Wipro Consumer Care and Lighting, a unit of Wipro Enterprises and Lighting, has seen high single-digit growth in its FMCG business in India in the first quarter of the financial year 2022, despite a challenging environment due to COVID-19, company CEO Vineet Agrawal told at a media round table on Wednesday.
“India has done reasonably well but the numbers are in high single digits. We had grown 10 percent in the first quarter of FY21, and, hence, had a higher base as compared to other FMCG companies, which saw a decline in Q1 of FY21,” said Agrawal.
According to Agrawal, the company has performed well in international markets, which contribute about 60 percent to the company’s business.
“Malaysia has done well for us and grew 20 percent, but it’s on a lower base. Vietnam has grown 7 percent, Middle East business reported 8 percent growth and South Africa continues to grow well at about 30 percent,” said Agrawal.
For the financial year 2021, Wipro Consumer Care and Lighting reported Rs 8,400 crore in sales, with an operating margin of 12.7 percent. Its FMCG business in India for the period grew 17.3 percent, while volume growth stood at 15.8 percent. The company’s soap brand witnessed a double-digit growth for FY21 and crossed Rs 2,150 crore in sales.
Rural growth staggers
Unlike last year, when rural India outstripped urban India in growth, the second wave of COVID-19 impacted the hinterlands, too, Agrawal said.
“The rural regions were impacted significantly higher than last time as people there experienced a high number of cases and were hesitant to step out and were in a cash- conserving mode,” he said.
The company draws about 50-55 percent from its Santoor soap sales from rural areas. Other brands such as Yardley and Chandrika are more urban-centric and account for only 15 percent of sales in rural areas.
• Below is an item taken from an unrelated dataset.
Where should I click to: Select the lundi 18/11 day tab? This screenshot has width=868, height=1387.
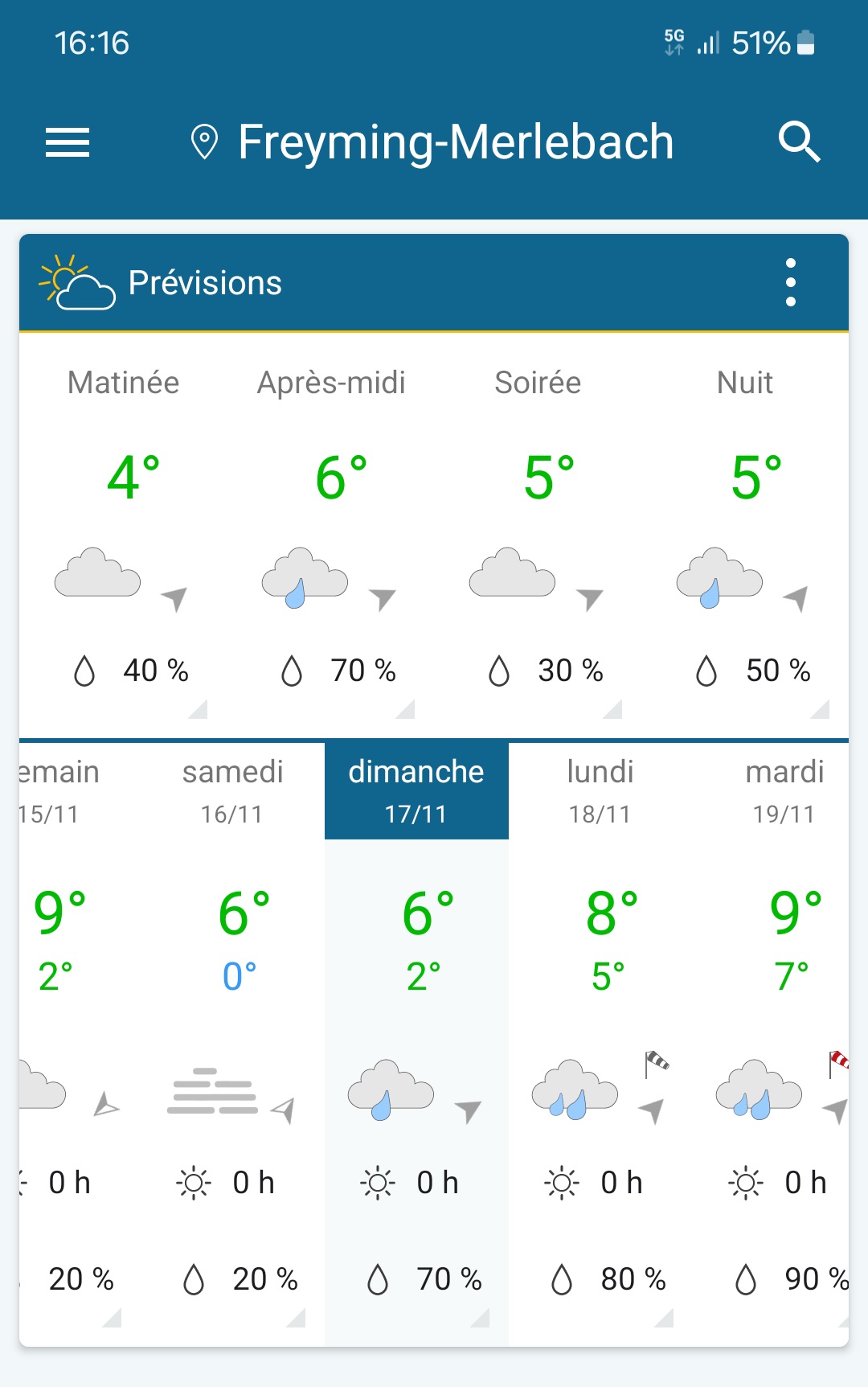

Unlike last year, when rural areas grew at double the pace of urban areas, Agrawal said, this time around, rural areas might be only marginally higher.
Margin pressure remains
While the prices of raw materials such as palm oil, a key ingredient for the manufacturing of soaps, cooled down in June, prices were much higher than last year and the company’s margins remained affected.
“Last year, in the first quarter, our margins were much better as palm oil prices were at an all-time low. After seeing a dramatic rise, in June, prices came down but remained 70 percent higher than in Q1FY21,” Agrawal informed. “We have not gone in for as much price increase to compensate for it fully. So margins do get affected in quarter one of this year.”
The company hiked the price of Santoor in March and again in June. Overall, the soap brand’s price has risen by 8 percent. However, Agrawal added that prices are not expected to climb further, going ahead.